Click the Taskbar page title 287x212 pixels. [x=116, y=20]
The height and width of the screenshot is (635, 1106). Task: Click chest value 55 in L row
------------------------------------------------------------
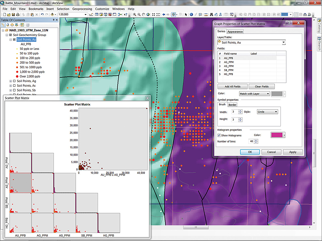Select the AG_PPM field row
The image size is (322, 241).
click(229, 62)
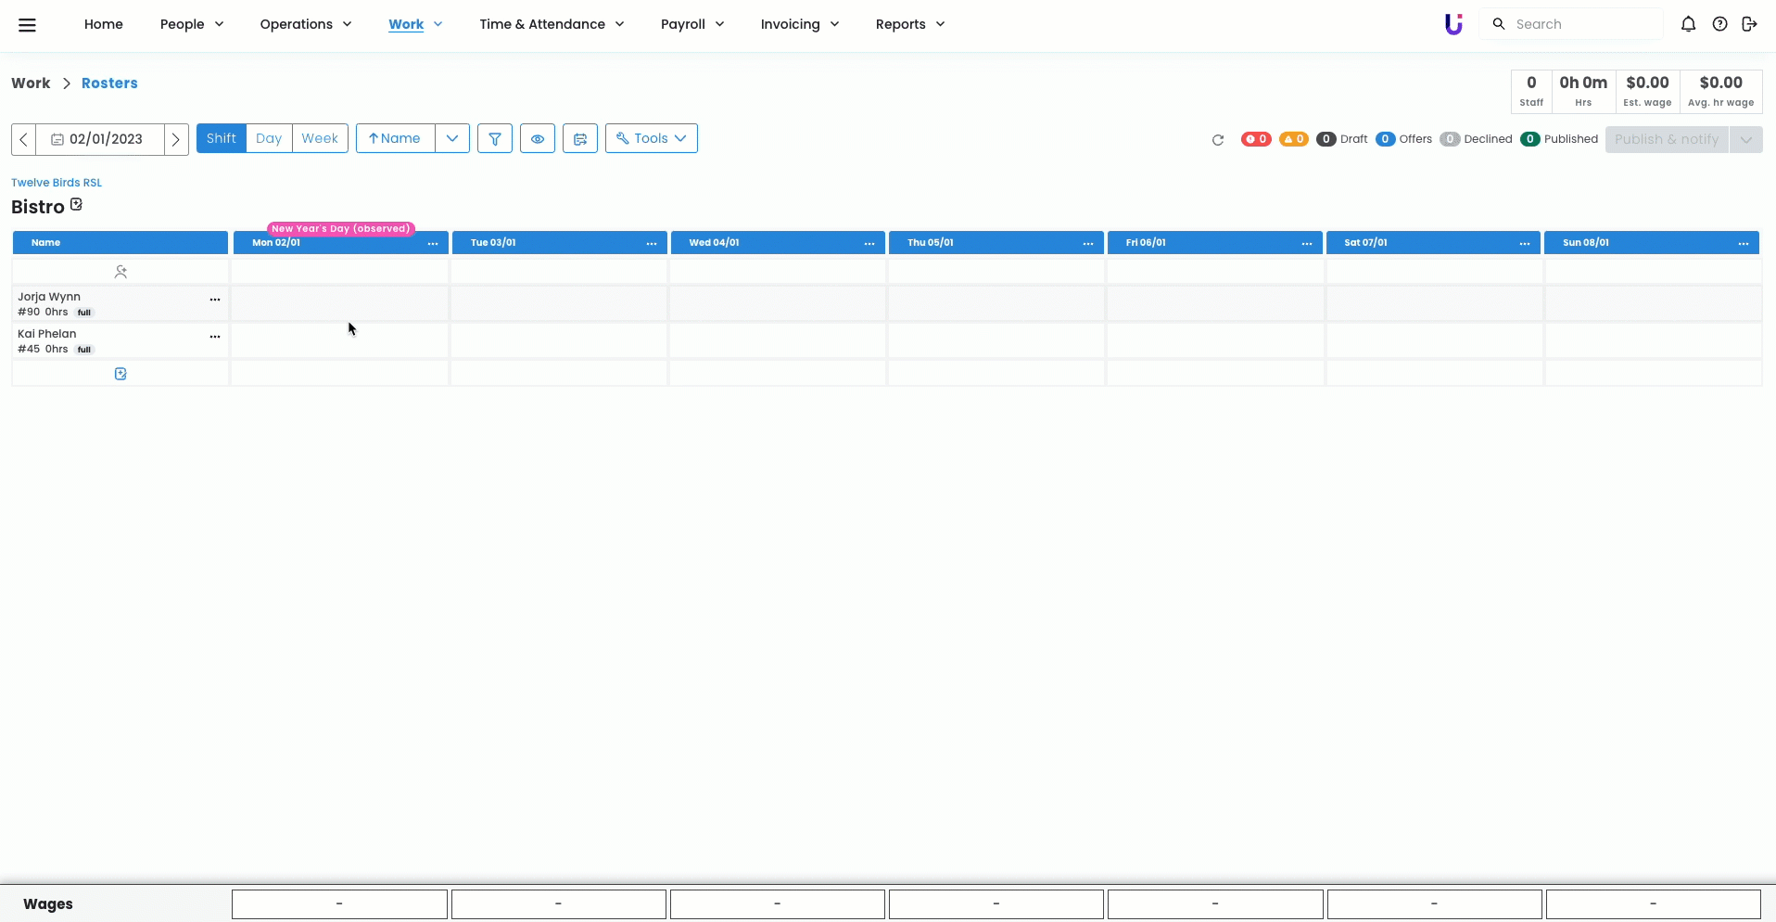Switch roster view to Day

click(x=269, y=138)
------------------------------------------------------------
▸ **Task goal**
Starting with the line above that holds "Click the Taskbar" and stopping with the line that holds "The height and", reproduce each line exactly, omitting all other lines.

▸ **Answer**
Click the Taskbar page title 287x212 pixels. [x=116, y=20]
The height and width of the screenshot is (635, 1106). Task: Click chest value 55 in L row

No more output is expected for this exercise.